La perruche verte de La Réunion (Psittacula eques) est une espèce d'oiseau endémique de La Réunion de la famille des Psittacidae disparue vers 1740. Cet oiseau mesurait environ 43 cm, avait le plumage entièrement vert hormis un collier noir. Il ne reste de cet espèce qu'un spécimen en peau au Muséum d'Édimburg.
La Perruche de Maurice fût considérée comme une sous-espèce (Psittacula eques echo).
http://fr.wikipedia.orgil y a aussi ...
Le Dodo Raphus cucullatus

On ne peut évoquer la faune sans mentionner le dodo, un oiseau de la taille d'un gros dindon, représenté sur les armoiries de l'île. On peut l'observer également sur les tee-shirts et dans les vitrines de peluches car il a été exterminé par les colons hollandais, affamés à la fin du XVIIe siècle. Depuis, le dodo est devenu le symbole des espèces disparues à Maurice, ainsi que l'une des figures animales emblématiques de l'île.
Le nom de « dronte » viendrait d'un mot indigène de l'île Maurice, alors que le nom de « dodo » serait originaire du néerlandais dodars ou dodoors, qui signifie « paresseux » et qui est également à l'origine de l'expression enfantine « faire dodo ». L'étymologie la plus couramment admise est que le mot vient du portugais « doido » qui signifie fou, simplet, idiot ou stupide.
Le dodo ressemblait à une grosse dinde de quelque 70 cm de haut, d'une douzaine de kilogrammes, au plumage sombre et moiré. Il avait des ailes courtes et grêles, des pattes noires, fortes et pourvues de quatre doigts jaunes. Sa queue était formée de quelques plumes duveteuses assez courtes. Sa tête, en partie nue, était coiffée d'un capuchon noir et le puissant bec, jaunâtre, était allongé et recourbé. Cuvier le classa parmi les gallinacés, cependant, des tests ADN modernes l'apparentent désormais au pigeon. Le cri du dodo est donné par l'onomatopée « blèctre »

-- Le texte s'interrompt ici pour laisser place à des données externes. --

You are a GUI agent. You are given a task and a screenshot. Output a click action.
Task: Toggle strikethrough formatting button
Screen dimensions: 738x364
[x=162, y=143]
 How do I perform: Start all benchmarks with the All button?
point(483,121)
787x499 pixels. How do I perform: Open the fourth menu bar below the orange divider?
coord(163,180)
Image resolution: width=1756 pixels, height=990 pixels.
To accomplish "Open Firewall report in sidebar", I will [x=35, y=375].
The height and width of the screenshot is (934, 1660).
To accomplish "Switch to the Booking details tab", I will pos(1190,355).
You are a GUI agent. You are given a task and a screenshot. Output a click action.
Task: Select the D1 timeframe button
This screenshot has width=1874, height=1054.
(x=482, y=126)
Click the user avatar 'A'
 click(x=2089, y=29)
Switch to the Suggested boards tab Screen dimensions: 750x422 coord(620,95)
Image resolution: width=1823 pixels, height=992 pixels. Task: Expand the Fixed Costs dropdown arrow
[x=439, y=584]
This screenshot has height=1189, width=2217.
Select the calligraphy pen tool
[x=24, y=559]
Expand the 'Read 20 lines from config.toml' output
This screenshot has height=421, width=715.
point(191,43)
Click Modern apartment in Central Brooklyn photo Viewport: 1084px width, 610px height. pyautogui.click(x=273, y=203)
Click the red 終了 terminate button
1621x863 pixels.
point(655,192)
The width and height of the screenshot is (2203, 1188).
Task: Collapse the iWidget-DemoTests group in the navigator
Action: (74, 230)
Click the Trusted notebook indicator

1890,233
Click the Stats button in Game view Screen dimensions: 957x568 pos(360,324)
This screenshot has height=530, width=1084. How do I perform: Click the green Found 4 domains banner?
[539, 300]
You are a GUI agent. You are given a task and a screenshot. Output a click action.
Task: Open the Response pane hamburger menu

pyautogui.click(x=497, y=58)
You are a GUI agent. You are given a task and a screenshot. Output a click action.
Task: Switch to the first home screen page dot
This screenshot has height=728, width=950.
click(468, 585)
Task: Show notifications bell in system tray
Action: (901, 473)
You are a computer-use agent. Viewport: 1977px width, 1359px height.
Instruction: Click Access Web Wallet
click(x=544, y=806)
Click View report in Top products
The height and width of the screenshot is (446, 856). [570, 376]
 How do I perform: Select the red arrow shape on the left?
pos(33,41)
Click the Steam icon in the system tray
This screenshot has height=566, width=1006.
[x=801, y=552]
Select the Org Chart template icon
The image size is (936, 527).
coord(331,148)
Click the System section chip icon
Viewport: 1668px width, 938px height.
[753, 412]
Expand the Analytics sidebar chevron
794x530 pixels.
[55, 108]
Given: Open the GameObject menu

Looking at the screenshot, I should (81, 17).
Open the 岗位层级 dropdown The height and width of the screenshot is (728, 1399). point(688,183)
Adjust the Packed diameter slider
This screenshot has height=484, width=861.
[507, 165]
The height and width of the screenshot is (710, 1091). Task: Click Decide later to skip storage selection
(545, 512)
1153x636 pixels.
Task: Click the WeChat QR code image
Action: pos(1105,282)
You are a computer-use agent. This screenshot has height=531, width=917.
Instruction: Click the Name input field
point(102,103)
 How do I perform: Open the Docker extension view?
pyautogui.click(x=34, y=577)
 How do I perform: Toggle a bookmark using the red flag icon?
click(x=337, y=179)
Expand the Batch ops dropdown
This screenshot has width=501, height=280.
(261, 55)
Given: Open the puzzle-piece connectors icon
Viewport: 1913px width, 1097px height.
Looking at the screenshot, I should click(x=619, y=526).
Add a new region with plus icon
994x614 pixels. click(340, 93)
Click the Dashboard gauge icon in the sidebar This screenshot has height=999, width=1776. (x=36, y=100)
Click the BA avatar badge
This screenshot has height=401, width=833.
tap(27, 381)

Le dodo était un oiseau endémique de l'Île Maurice, vivant dans les forêts ou les plaines.
Il a été découvert en 1598 par les marins des expéditions hollandaises à la recherche d'épices orientales, placées sous les ordres de l'amiral Jacob Cornelius van Neck.
L'île Maurice n'ayant que 10 millions d'années, le dodo n'y avait aucun prédateur avant l'arrivée des Européens. Issu des pigeons africains, l'espèce avait évolué en oiseau coureur aux ailes atrophiées. Le dodo grattait le sol des forêts à la recherche de baies, feuilles, fruits et graines. Il participait à la germination des graines de tambalacoque. À cause de sa lourdeur, ce gros oiseau, marchant mal et incapable de voler, fut le gibier le plus facile à chasser et fut vite anéanti. Les Hollandais en tuèrent la majorité pour consommer leur chair ; ainsi, ils en chargèrent leurs navires afin de disposer d'une bonne réserve de nourriture. Ils le surnommèrent walgvogel (« oiseau dégoûtant ») car sa viande n'était plus comestible deux jours après la cuisson. Les animaux domestiques introduits — chats, chèvres, chiens et porcs, qui redevinrent sauvages — et les rats — qui mangèrent les œufs — ont participé à l'extinction de l'espèce vers 1680.
Le dodo est aussi l'emblème national de la République de Maurice.